--- RECORDS SHOWN Enclosed Below ---

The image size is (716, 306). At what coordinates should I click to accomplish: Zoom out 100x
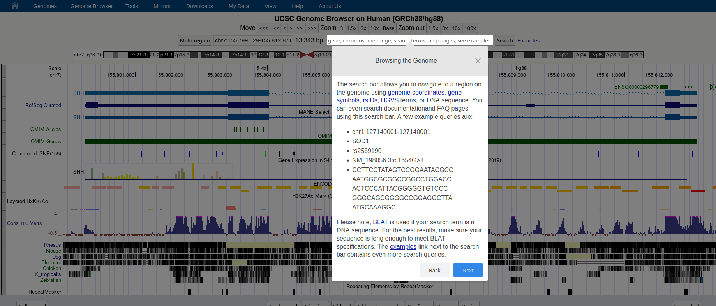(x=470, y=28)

--- End of Enclosed RECORDS SHOWN ---
--- RECORDS SHOWN Enclosed Below ---

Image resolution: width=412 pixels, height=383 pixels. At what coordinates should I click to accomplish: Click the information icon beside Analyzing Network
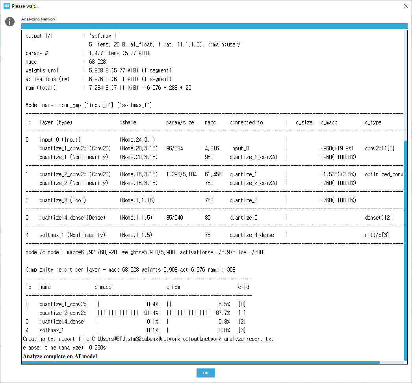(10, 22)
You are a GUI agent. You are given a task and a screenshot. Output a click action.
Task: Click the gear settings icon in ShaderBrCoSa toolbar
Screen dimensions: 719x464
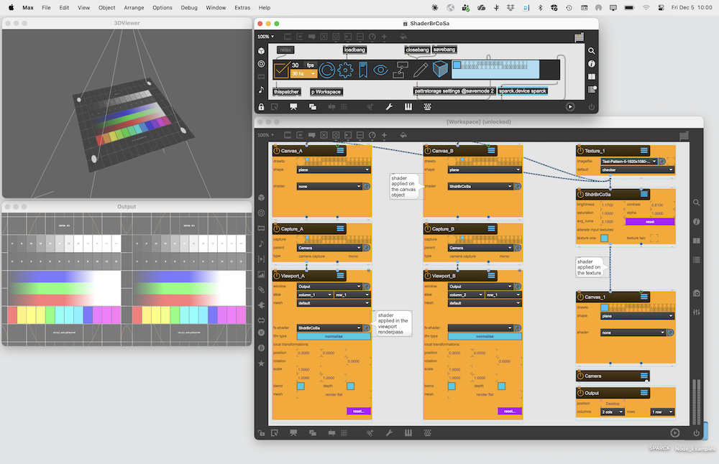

--- End of Enclosed RECORDS SHOWN ---

— WHAT YOU HAVE TO DO —
Copy out each line of the data above, exactly, if it lies between the line holding "Task: Click the" and the line holding "Screen dimensions: 719x464", inclusive; copy no other line.

— EXERCISE OUTPUT —
Task: Click the gear settings icon in ShaderBrCoSa toolbar
Screen dimensions: 719x464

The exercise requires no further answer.